Model Based Machine Learning Book Chapter 2 Skills example in Pyro- tensor dimension issue

jeffmax · October 24, 2018, 6:28pm

I am trying to implement the example from MBML Book in chapter two. The setup is that there are 22 test takers answering a 48 question test. The goal is to take the each person’s answers and find out which of 7 skills they likely have based on their responses (when we know which skills apply to each question). At the same time, you also need to model the probability of how hard it is to guess the answer to each of the 48 questions.

My code is sampling distributions using 1 dimensional tensors and some of the tensor lengths are different. For example

guess_probs = pyro.sample('guess_prob', dist.Beta(torch.ones(48)*2.5, torch.ones(48)*7.5))
and
skills = [pyro.sample('skill'+str(x), dist.Bernoulli(torch.ones(22) * 0.5)).int() for x in range(0, 7)]

The tensors for the probability of a person having each skill is of length 22, one for each person for that particular skill, but the variable I am sampling for the guess probabilities is of length 48, one for each question. I am getting an error from inside the step function of the pyro.infer.SVI object:

/usr/local/lib/python3.6/site-packages/pyro/infer/trace_elbo.py in _compute_log_r(model_trace, guide_trace)
     20             if not model_site["is_observed"]:
     21                 log_r_term = log_r_term - guide_trace.nodes[name]["log_prob"]
---> 22             log_r.add((stacks[name], log_r_term.detach()))
     23     return log_r
     24 

/usr/local/lib/python3.6/site-packages/pyro/infer/util.py in add(self, *items)
    113             assert all(f.dim < 0 and -len(value.shape) <= f.dim for f in frames)
    114             if frames in self:
--> 115                 self[frames] = self[frames] + value
    116             else:
    117                 self[frames] = value

RuntimeError: The size of tensor a (48) must match the size of tensor b (22) at non-singleton dimension 1

Is there a restriction that all pyro.param or pyro.sample statements must sample tensors of the same length?
I am also interested in whether using SVI to solve this type of problem is a workable approach- from some of the other threads I gather that there could be an issue with working with so many discrete variables.

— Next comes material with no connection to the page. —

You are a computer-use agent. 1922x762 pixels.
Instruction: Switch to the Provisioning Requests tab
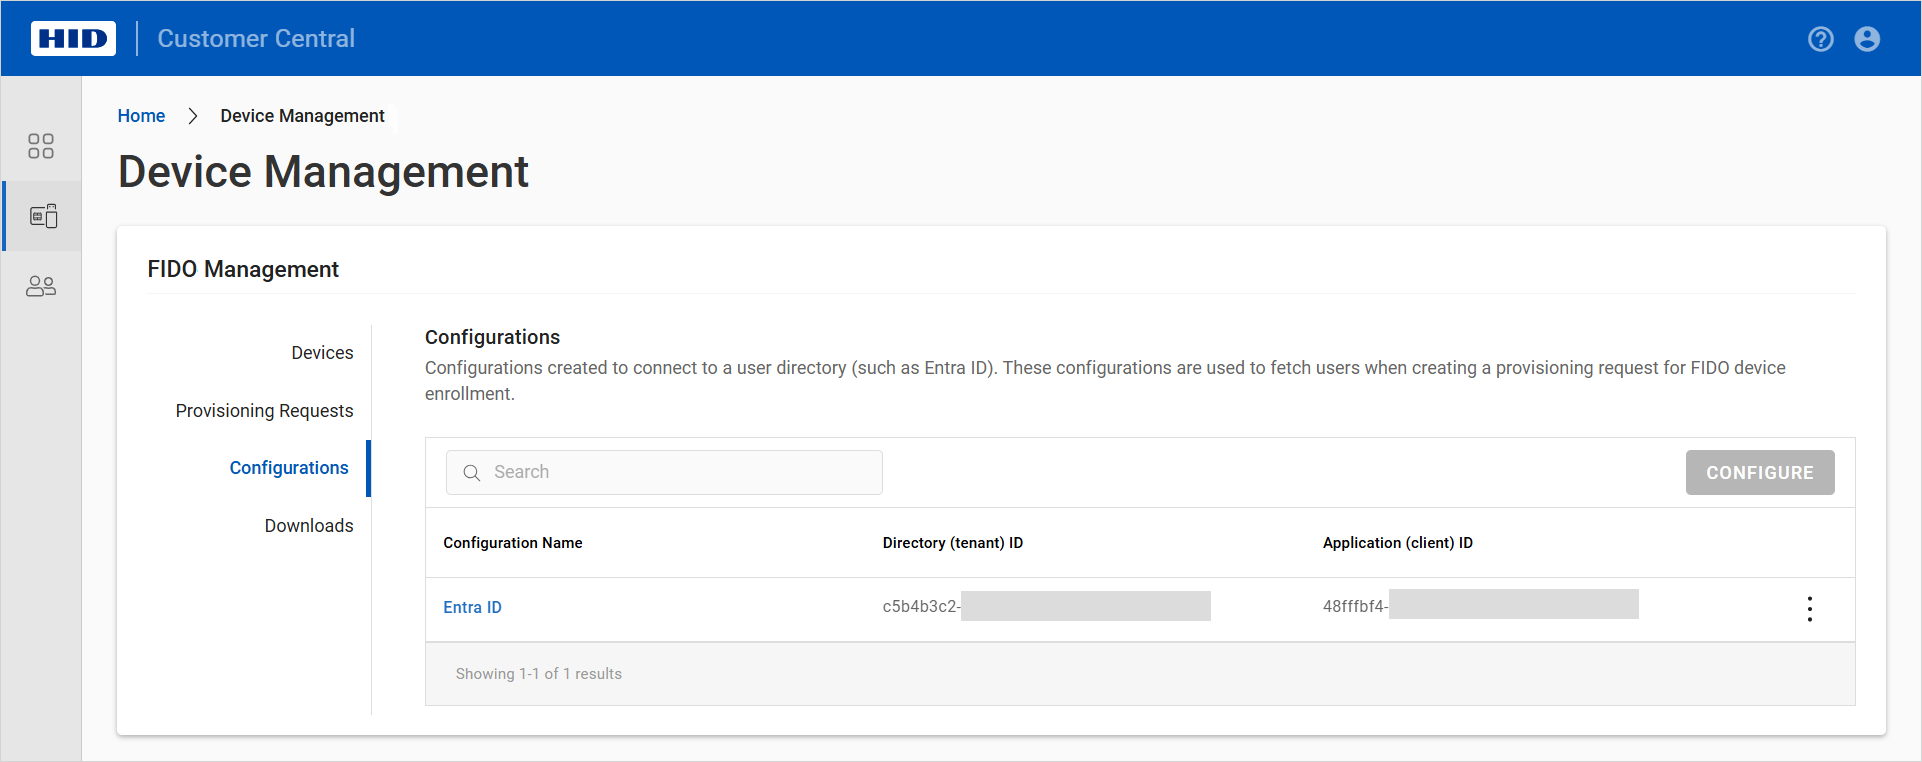264,411
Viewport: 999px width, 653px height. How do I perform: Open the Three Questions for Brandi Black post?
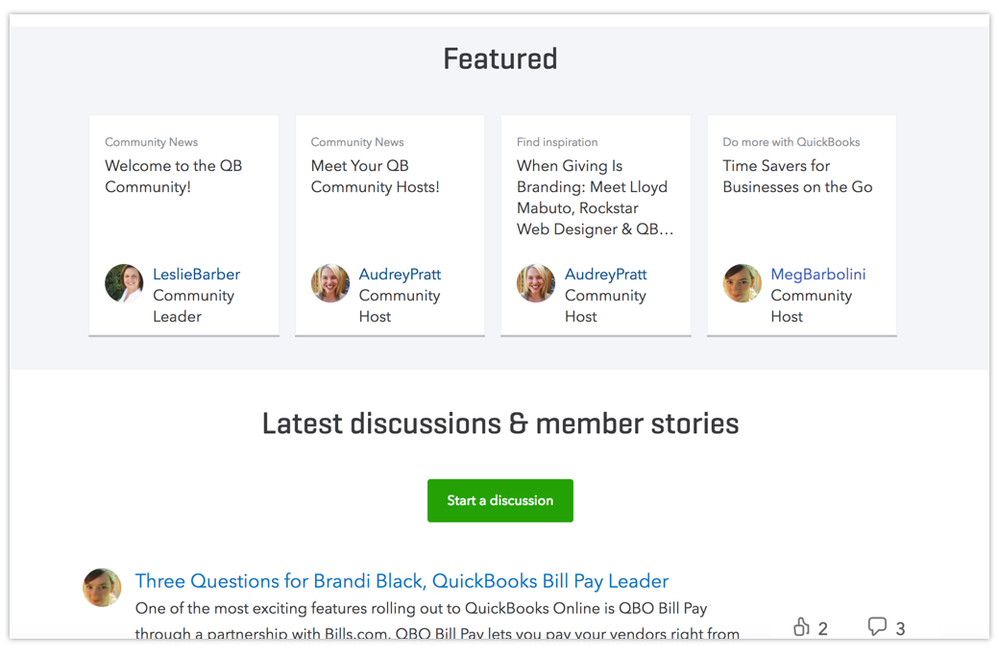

jpchen · October 24, 2018, 8:35pm

Is there a restriction that all pyro.param or pyro.sample statements must sample tensors of the same length?

no. can you paste your entire model? it’s hard to debug based on your snippet above, since the error isn’t coming from there, it’s most likely coming from your likelihood term

jeffmax · October 24, 2018, 8:50pm

Entire model below. I am not confident that the way I have parameterized the Beta in the guide is appropriate.

Edit- I have fixed a bug in the guide that was distorting tensor dimensions

    import numpy as np
    import matplotlib.pyplot as plt
    import torch
    import pyro
    import pyro.infer
    import pyro.optim
    import pyro.distributions as dist
    import pandas

    from pyro.optim import Adam
    from pyro.infer import SVI, Trace_ELBO
    import torch.distributions.constraints as constraints
    from torch.distributions.beta import Beta
    from pyro.infer.mcmc import HMC, NUTS, MCMC
    from functools import reduce

    # Get data from Book's Website
    self_assessed = pandas.read_csv('http://www.mbmlbook.com/Downloads/LearningSkills_Real_Data_Experiments-Original-Inputs-RawResponsesAsDictionary.csv')
    self_assessed = self_assessed.iloc[1:,1:8]
    skills_key = pandas.read_csv('http://www.mbmlbook.com/Downloads/LearningSkills_Real_Data_Experiments-Original-Inputs-Quiz-SkillsQuestionsMask.csv', header=None)
    skills_needed = []
    for index, row in skills_key.iterrows():
       skills_needed.append([i for i,x in enumerate(row) if x])
    # col = person, row = question
    responses = pandas.read_csv('http://www.mbmlbook.com/Downloads/LearningSkills_Real_Data_Experiments-Original-Inputs-IsCorrect.csv', header=None)

    def reset_torch_seed(seed=99):
        torch.manual_seed(seed);

    def addNoiseTensor(skill, name, prob_mistake=0.1, prob_guess=0.2):
      # isCorrect1 is now a list of 22 values, 1 for each person that took the test
      # skill is a list of tensors. Each tensor is length 22, and represents whether the person 
      # had a skill required to answer this particular question

      has_all_req_skills = reduce(lambda x, y: x&y, skill)
      prob_correct = has_all_req_skills.float()
      prob_correct.apply_(lambda x: 1-prob_mistake if x==1.0 else prob_guess).float()
      return pyro.sample(name, dist.Bernoulli(prob_correct))  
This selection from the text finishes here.